Eric knew about Brits. He was one himself.

“I do my best, Christian,” he said. “But I can’t do it all on my own. Nikki Hook’s got her claws into everything. She twists Mrs. Toppler round her finger. And last week I saw her talking to Mr. Papadopoulou. She’s up to something with him as well.”

The whole future of the foundation hung in the balance. Dieter had made the foundation what it was, and Christian, Dieter’s companion and personal assistant, had been his chosen successor. When Dieter had faded quietly away, worn out by austerity and dedication, and been quietly laid to rest under the stones of the agora, head down towards the center of the earth in accordance with his highly specialized private beliefs, there had been no question but that the board of trustees would appoint Christian in his place. In the fullness of time Christian in his turn had taken Eric as his companion and personal assistant, and it seemed that the foundation was developing a line of succession as part of its unwritten constitution. One day, many years hence, no doubt, when Christian faded away in his turn, Eric would assume his office as director. Wouldn’t he? Eric himself wasn’t entirely confident. If Christian failed to make his wishes clear … If he let his powers trickle away through his fingers, while brash newcomers with no sensitivity to the constitutional niceties thrust themselves forward …

“Perhaps the time has come,” said Eric, “when you should at last emerge from your seclusion and strike. Suddenly—out of nowhere—there you are! At the lecture this evening! Like Christ driving the money changers from the Temple! Like God on the Day of Judgment!”

The tiny points of light in the pupils of Christian’s eyes drilled incorruptibly on. The deeply shadowed fissures of his face retained their immobile integrity. Perhaps, thought Eric, he had gone beyond feeling as well as doing. Beyond thought, even. Perhaps he had transcended not only the physical but the spiritual as well, and achieved a state of total inanition.

But no. He slowly lifted his head a little, and those two bright, unblinking lasers struck straight into his disciple. His lips almost moved. He almost spoke.

Yes, the second coming was at hand. Eric could sense it. Christian would appear. And he would be terrible.

*   *   *

“I’m still not absolutely clear about one thing,” said the same small man in broken spectacles who had badgered Dr. Wilfred earlier. “Oh, Norbert Ditmuss. West Idaho. Emeritus. Yes, I’m still not clear in my own mind how you derive a solution to Wexler’s equation that comes close to Theobald’s constant.”
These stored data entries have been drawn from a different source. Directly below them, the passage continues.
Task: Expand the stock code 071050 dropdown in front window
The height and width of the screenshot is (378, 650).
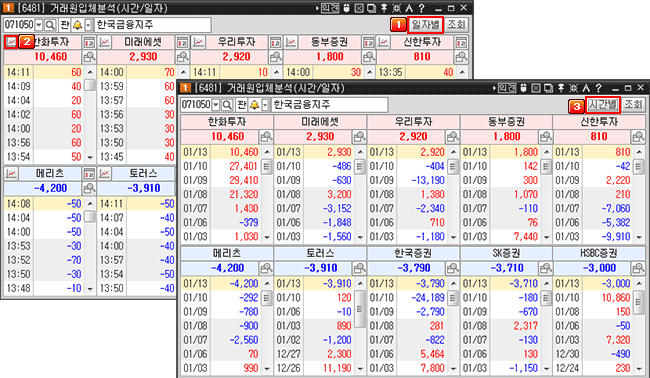Action: coord(216,105)
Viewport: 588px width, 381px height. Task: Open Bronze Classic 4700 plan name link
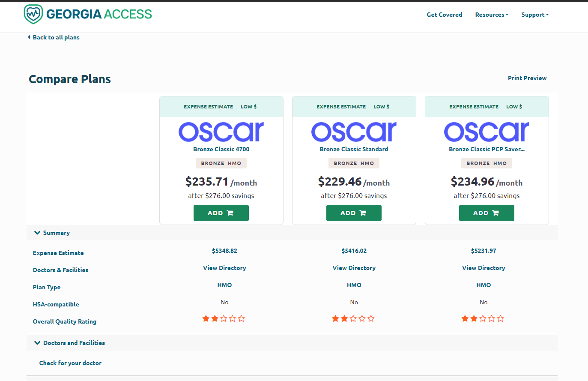(x=221, y=149)
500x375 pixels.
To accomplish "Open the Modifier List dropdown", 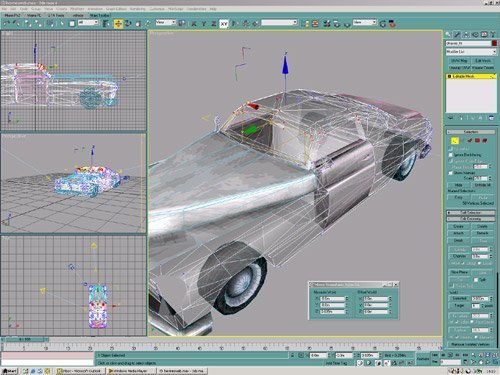I will pos(471,52).
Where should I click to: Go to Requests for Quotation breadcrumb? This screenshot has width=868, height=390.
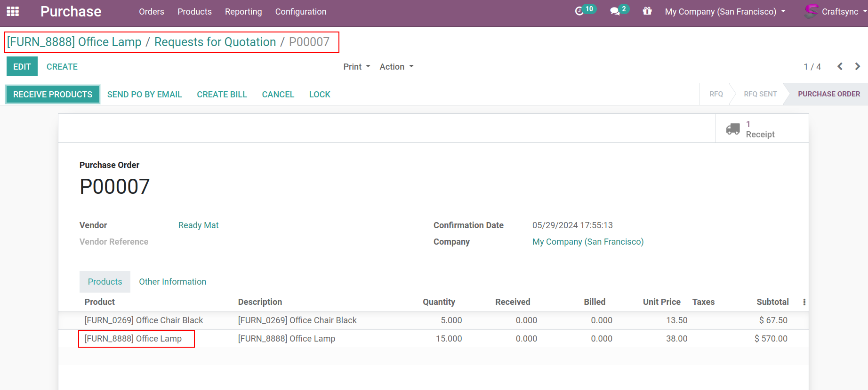click(215, 42)
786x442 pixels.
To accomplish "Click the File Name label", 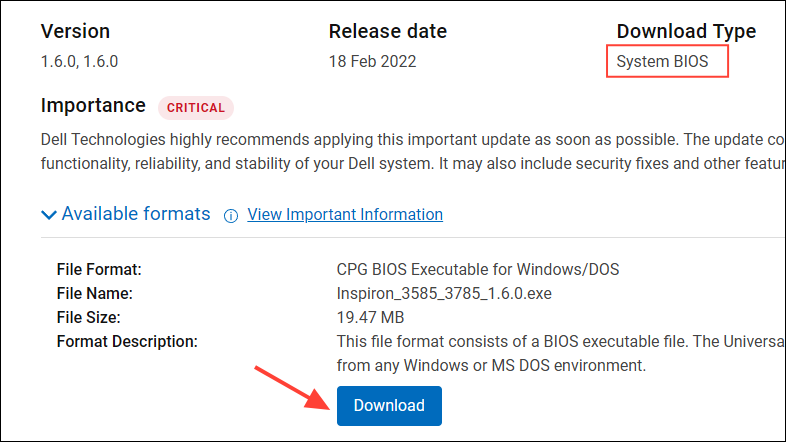I will point(95,293).
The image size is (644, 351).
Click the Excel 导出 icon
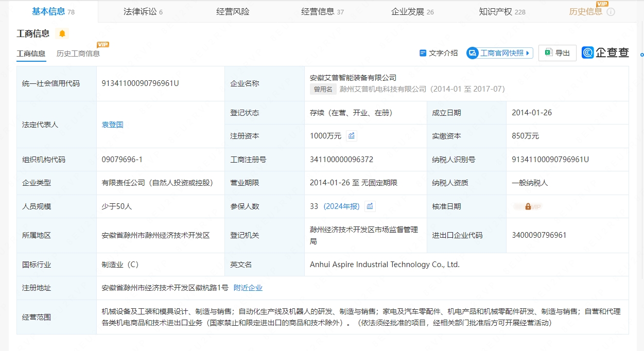click(549, 53)
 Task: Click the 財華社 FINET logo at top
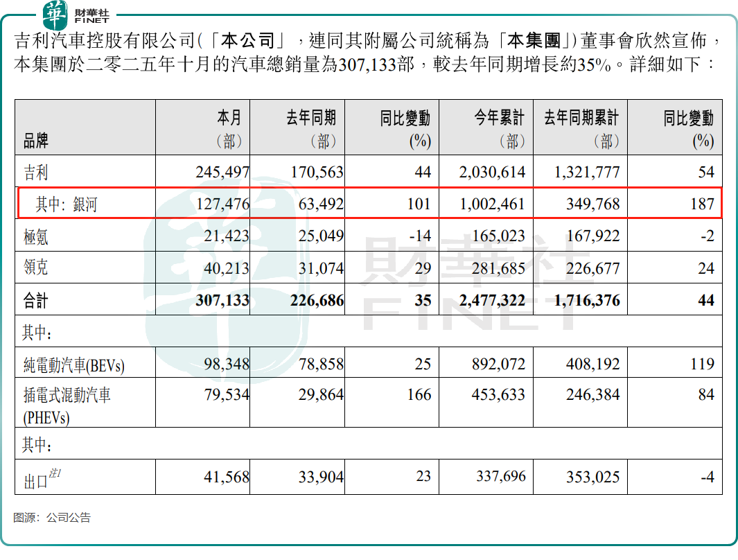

Dr. Wilfred thought very carefully about this. The professor was evidently going to keep nagging away at whatever small dreary point it was that he was trying to make. Dr. Wilfred considered invoking string theory or quantum entanglement. He had very little idea what either of them was, but had deployed them once or twice before to good effect. But probably Professor Ditmuss did actually know about them. Better might be Colibri’s Conjunction, which the professor certainly wouldn’t know about, since Dr. Wilfred had only just in that very moment discovered it. He suspected, though, that Professor Ditmuss might be honest enough to confess his ignorance and ask Dr. Wilfred to explain what it was. He would need to draw deeper on his intellectual resources.
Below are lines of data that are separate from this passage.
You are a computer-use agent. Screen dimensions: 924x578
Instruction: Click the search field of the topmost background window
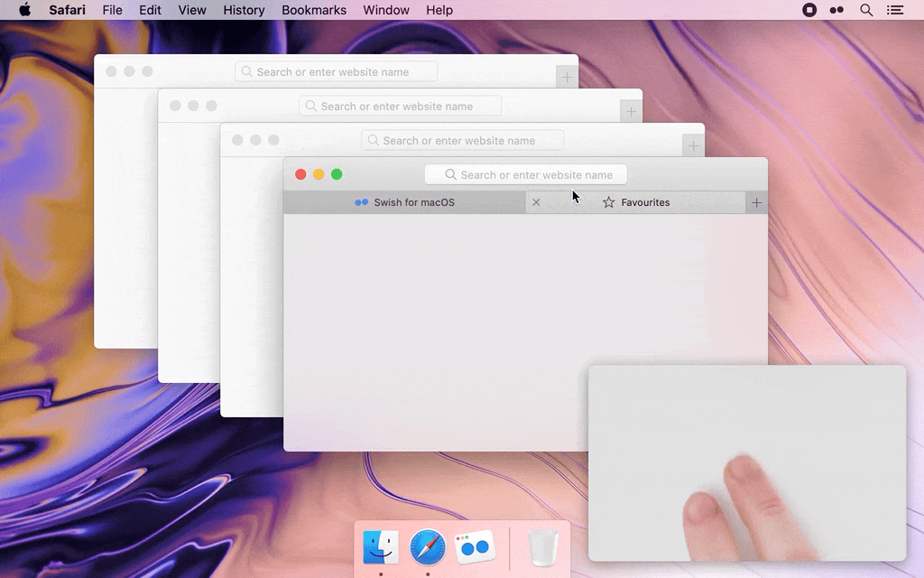click(461, 140)
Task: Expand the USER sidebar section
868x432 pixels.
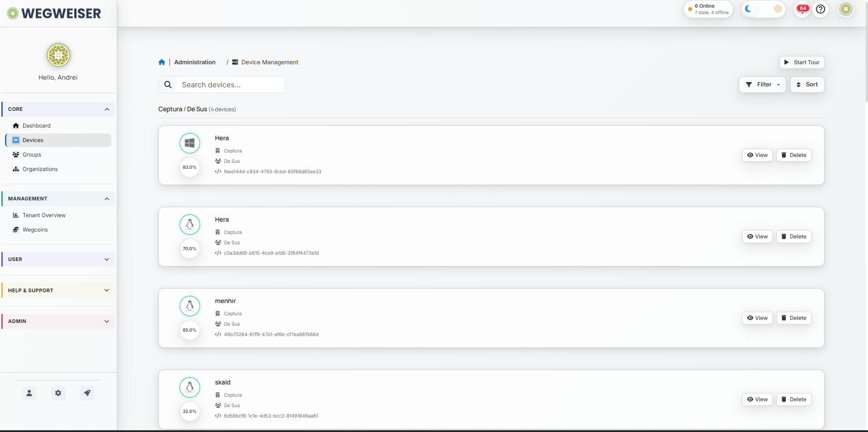Action: point(58,259)
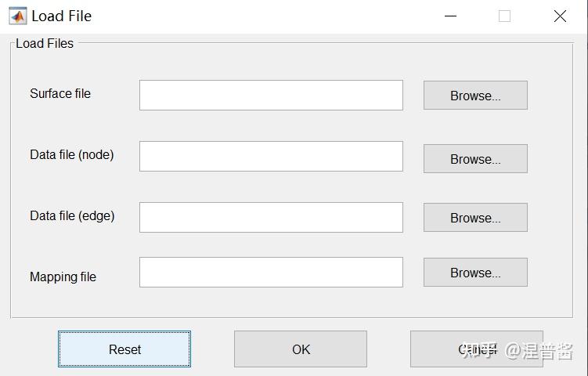Screen dimensions: 588x376
Task: Minimize the Load File window
Action: point(450,16)
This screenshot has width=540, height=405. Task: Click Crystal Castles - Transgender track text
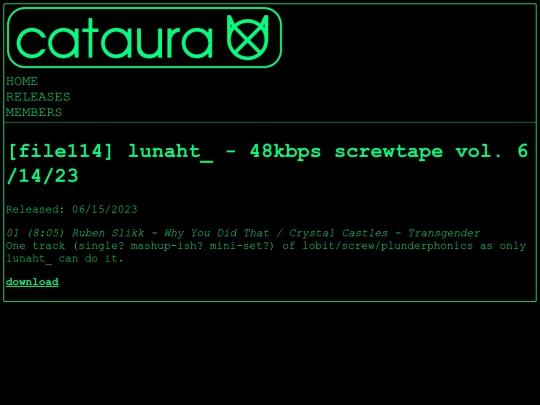tap(384, 233)
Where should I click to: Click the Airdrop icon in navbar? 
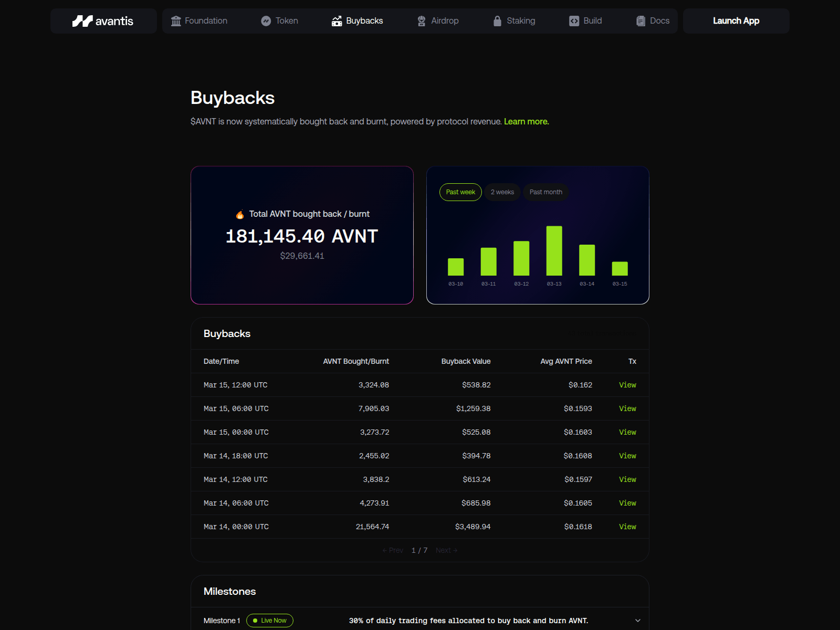[422, 21]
His silence went on for so long that everyone became aware that something was up. Heads began to turn towards him inquiringly. Even Wilson Westerman stopped thinking about his investments.

“I’m sorry,” said Professor Ditmuss. “I don’t want to hold up the conversation.”

“Not at all,” said Dr. Wilfred. “I was trying to think how to explain in some nontechnical way that everyone here can understand. Myself included.”

They all laughed. Except Professor Ditmuss.

Dr. Wilfred looked around. Something would come to him. Something always did …

Everyone waited, even Professor Ditmuss.

Dr. Wilfred’s eye fell on the empty coffee cups on the table. Yes. Well. Empty coffee cups were certainly something. And something was better than nothing.

He picked one up and showed it to them. “An empty coffee cup,” he said. “All right? No problems so far?”

Everyone gazed respectfully at the cup and shook their heads. No, no problems so far. Except for Dr. Wilfred, for whom the problem was what to do next.

“Now,” he said. He carefully smoothed the tablecloth and put the cup back in the middle of it. There was a slight rustling sound, as everyone leaned a little closer in their basket chairs. “Now…”

“Just a moment,” said Suki Brox. “Sorry.”

“Not at all,” said Dr. Wilfred. “All the time in the world.”

“I’m being very stupid,” said Suki Brox. “But I don’t quite understand. What does the coffee cup represent? Is that a very silly question?”

“Not at all,” said Dr. Wilfred. “It’s a very good question. This empty coffee cup represents … an empty coffee cup. All right?”

“All right,” said Suki Brox.

All right for her. But not for Dr. Wilfred. Because now what? He looked around. There seemed to be nothing else to hand but more empty coffee cups. He picked one of them up and placed it carefully beside the first.

“Another empty coffee cup,” he said. “What does this one represent? It represents another empty coffee cup. So now we have two empty coffee cups, side by side. Yes?”

They nodded, and gazed at the two inscrutable white cylinders in the middle of the tablecloth. They looked at him, then back at the cylinders, waiting for them to reveal their hidden meaning. He gazed at them himself, also waiting.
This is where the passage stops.